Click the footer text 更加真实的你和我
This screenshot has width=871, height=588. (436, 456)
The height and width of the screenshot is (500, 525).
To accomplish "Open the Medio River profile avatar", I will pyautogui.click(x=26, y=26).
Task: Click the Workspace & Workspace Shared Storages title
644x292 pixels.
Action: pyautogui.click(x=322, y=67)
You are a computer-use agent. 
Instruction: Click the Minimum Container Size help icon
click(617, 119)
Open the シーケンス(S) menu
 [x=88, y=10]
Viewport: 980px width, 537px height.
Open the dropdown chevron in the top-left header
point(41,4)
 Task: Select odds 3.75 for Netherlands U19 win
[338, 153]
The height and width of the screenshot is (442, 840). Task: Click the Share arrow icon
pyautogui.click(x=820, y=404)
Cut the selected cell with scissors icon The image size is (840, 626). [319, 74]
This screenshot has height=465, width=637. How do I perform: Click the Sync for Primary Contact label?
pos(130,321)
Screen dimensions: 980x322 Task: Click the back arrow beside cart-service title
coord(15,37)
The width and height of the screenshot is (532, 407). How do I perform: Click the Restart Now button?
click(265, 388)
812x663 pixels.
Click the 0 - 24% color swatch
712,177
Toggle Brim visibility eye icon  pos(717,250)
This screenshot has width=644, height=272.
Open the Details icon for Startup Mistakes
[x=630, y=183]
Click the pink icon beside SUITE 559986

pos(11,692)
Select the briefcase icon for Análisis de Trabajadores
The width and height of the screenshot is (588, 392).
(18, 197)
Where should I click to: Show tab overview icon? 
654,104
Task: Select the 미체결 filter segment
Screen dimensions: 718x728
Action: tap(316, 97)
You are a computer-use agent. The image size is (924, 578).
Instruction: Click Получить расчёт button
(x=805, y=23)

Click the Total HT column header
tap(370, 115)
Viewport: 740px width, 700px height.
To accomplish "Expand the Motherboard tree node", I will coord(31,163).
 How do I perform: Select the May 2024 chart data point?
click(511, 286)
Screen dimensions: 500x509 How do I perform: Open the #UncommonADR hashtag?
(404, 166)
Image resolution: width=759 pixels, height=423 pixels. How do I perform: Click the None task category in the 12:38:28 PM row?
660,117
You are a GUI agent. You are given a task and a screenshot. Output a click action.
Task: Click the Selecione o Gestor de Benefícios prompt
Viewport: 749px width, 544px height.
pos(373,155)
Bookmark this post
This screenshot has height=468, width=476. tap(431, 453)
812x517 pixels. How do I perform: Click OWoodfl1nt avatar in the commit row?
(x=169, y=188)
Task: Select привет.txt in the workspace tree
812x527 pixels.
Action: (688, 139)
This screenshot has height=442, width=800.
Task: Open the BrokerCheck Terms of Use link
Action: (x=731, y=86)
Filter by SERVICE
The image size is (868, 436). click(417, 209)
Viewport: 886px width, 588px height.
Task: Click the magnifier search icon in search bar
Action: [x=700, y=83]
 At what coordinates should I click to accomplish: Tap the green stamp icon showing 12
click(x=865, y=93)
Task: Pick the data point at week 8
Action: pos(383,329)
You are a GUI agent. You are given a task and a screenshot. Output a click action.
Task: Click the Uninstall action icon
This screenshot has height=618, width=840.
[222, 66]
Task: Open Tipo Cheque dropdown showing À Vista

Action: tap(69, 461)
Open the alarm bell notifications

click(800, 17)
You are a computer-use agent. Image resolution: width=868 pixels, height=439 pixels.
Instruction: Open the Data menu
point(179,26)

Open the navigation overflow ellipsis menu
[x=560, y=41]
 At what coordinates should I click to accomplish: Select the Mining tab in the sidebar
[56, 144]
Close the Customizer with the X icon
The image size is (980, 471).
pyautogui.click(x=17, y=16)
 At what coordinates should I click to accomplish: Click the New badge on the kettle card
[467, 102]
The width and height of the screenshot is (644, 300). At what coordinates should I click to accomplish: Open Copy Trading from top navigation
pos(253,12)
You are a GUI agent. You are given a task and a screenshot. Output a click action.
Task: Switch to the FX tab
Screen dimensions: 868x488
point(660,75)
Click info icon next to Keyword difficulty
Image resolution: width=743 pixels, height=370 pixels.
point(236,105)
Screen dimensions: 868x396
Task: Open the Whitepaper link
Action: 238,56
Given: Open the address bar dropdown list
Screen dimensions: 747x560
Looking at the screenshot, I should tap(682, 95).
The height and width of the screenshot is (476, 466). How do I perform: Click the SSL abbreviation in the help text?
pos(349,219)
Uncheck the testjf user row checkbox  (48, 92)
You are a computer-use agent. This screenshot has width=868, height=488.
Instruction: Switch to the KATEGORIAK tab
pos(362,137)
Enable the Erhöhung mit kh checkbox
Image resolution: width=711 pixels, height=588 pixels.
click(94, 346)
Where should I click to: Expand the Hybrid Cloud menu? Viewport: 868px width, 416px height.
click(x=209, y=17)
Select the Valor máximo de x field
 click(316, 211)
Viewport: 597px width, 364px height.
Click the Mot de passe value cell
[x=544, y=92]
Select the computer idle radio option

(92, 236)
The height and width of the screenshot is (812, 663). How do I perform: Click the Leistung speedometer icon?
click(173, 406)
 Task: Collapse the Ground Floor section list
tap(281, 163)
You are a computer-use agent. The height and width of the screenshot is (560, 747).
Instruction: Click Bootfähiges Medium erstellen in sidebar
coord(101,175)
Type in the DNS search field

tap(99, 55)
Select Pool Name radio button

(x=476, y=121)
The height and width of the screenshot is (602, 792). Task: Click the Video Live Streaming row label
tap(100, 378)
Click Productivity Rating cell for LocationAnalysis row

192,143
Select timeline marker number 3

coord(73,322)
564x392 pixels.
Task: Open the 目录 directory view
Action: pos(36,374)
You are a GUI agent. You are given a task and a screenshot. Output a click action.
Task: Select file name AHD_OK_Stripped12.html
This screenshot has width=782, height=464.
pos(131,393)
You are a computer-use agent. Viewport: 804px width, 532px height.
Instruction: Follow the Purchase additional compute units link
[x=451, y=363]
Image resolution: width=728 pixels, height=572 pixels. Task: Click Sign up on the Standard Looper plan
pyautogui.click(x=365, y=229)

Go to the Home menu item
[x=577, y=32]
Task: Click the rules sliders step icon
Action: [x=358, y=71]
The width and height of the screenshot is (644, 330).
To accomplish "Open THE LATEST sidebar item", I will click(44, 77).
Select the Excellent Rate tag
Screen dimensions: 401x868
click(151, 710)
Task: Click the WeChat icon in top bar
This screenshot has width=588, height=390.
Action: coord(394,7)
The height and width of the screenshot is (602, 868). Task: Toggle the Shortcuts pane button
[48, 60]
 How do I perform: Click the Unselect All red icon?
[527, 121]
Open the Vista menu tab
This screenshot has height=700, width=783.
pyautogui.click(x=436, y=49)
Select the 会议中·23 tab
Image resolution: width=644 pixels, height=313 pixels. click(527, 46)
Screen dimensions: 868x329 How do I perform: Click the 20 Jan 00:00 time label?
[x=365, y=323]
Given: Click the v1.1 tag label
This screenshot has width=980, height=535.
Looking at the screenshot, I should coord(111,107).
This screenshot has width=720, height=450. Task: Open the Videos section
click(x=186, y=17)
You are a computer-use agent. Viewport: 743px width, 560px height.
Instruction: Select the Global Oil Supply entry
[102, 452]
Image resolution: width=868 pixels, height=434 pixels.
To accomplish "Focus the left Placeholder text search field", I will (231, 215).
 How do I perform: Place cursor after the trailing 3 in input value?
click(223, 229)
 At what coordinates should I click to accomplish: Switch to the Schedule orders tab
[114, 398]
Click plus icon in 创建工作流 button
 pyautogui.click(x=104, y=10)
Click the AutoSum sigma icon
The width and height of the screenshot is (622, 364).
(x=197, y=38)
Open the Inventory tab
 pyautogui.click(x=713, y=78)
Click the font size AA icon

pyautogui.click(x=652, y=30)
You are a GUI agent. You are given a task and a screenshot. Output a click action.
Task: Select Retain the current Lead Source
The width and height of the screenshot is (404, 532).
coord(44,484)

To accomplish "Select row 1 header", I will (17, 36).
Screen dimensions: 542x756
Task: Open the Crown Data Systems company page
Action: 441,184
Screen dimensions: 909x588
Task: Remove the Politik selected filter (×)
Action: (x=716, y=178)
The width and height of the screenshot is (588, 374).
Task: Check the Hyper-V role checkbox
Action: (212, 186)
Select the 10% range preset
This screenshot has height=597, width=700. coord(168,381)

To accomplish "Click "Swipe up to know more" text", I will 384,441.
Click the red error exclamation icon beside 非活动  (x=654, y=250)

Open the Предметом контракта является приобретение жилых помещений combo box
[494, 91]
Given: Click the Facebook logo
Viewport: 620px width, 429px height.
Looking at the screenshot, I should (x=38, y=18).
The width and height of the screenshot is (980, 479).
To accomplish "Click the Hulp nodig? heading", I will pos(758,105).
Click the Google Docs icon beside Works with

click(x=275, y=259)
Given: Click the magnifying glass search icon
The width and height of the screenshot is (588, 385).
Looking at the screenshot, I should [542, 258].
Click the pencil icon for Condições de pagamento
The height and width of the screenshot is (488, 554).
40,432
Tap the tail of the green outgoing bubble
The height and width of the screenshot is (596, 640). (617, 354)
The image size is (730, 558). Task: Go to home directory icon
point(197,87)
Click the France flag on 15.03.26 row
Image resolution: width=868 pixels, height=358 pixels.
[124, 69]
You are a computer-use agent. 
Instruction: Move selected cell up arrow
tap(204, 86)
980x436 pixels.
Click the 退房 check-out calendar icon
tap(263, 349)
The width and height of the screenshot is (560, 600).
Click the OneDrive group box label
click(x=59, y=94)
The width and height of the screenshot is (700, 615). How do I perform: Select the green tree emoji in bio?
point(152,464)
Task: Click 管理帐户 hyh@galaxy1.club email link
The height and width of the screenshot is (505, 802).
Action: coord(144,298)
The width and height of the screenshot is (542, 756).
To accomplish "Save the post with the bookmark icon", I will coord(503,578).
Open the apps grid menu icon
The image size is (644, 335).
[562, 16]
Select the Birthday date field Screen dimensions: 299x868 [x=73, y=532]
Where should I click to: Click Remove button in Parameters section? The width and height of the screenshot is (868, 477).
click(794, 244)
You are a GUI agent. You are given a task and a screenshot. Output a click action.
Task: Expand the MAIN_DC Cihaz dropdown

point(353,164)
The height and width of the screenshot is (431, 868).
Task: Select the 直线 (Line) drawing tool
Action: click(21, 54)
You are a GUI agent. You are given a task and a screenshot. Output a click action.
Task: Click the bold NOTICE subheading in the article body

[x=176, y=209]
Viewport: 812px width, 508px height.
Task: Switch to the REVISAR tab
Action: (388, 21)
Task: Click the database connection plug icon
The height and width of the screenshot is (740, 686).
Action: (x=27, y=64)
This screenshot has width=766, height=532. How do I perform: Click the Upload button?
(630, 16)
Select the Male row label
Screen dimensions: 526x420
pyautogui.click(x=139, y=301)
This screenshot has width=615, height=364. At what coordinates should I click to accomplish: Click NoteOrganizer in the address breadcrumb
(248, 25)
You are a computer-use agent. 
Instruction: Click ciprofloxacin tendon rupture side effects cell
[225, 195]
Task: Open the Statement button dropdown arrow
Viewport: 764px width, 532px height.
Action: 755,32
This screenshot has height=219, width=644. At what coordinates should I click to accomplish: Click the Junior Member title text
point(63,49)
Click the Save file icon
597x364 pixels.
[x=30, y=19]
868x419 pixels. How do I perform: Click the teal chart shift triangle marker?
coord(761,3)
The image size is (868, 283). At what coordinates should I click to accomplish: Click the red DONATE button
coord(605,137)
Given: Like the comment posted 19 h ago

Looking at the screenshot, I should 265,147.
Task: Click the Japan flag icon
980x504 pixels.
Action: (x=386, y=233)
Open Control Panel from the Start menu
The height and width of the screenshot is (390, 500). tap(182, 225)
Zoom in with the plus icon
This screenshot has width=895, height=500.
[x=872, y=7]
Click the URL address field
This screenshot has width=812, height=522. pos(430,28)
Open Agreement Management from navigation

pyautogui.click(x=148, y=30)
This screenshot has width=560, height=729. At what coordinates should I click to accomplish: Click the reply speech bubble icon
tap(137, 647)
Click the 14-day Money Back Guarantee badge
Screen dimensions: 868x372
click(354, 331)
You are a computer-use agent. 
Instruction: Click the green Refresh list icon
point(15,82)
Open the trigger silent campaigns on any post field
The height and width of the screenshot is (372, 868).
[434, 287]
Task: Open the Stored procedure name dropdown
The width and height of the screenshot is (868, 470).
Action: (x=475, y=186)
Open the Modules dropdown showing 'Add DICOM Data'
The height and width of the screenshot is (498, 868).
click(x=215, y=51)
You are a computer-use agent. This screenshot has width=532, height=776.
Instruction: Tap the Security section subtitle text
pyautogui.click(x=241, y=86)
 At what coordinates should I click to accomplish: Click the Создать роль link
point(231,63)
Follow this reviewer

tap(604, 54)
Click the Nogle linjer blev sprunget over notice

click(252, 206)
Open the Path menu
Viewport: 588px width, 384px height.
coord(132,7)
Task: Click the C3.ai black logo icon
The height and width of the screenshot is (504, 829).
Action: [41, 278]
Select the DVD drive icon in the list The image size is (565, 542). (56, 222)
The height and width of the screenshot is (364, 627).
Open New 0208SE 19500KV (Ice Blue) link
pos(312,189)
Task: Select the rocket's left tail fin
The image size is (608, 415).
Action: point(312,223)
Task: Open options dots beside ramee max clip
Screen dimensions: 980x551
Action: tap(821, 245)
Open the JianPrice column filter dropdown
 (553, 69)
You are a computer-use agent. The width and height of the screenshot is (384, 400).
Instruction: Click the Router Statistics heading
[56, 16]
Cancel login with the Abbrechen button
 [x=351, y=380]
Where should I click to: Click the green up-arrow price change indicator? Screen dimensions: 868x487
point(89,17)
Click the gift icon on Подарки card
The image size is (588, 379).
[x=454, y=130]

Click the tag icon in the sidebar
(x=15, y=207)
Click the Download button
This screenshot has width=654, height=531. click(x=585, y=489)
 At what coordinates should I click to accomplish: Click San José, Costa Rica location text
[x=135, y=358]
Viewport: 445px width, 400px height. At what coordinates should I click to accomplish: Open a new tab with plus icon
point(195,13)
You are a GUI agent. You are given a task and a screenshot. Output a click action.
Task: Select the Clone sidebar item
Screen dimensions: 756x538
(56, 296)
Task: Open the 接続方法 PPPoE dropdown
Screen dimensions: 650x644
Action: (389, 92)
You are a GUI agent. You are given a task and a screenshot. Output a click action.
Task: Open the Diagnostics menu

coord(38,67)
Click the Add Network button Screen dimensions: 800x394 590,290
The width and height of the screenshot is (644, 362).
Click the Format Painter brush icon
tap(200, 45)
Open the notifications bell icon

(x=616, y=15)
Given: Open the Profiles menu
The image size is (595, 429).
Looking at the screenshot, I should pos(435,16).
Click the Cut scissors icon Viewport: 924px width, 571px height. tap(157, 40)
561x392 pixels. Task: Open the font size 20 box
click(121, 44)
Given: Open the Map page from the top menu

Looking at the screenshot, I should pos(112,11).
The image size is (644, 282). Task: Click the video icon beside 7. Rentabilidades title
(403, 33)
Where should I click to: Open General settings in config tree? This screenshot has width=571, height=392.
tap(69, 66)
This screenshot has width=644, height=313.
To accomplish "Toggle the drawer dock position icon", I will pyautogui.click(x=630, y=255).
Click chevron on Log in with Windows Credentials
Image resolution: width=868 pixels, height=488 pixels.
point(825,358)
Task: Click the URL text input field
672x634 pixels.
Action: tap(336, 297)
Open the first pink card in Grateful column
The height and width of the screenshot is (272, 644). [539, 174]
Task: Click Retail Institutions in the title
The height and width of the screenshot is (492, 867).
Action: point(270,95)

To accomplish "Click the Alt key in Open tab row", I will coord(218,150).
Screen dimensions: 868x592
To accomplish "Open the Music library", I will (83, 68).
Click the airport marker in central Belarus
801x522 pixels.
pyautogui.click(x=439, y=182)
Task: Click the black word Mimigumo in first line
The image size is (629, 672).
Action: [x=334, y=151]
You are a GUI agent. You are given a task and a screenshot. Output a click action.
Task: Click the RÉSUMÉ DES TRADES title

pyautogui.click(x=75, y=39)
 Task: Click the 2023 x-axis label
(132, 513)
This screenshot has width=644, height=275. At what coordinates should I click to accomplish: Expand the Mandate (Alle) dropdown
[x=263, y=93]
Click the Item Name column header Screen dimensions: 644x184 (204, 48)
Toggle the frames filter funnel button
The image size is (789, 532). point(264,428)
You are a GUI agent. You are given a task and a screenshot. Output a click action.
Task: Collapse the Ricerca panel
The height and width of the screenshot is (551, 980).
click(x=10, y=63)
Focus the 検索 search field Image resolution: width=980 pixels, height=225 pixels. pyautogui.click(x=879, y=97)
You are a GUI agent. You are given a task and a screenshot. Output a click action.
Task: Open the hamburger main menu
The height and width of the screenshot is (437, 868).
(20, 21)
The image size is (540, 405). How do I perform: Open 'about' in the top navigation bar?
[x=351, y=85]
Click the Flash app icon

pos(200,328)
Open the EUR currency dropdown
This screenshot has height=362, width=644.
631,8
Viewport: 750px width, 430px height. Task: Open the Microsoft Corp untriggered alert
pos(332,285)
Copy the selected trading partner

THE PROBLEM>
Check each line of the listing for the word "Focus" and state how many lines contain it, with no other words.

RESULT FOR THIS EXERCISE>
2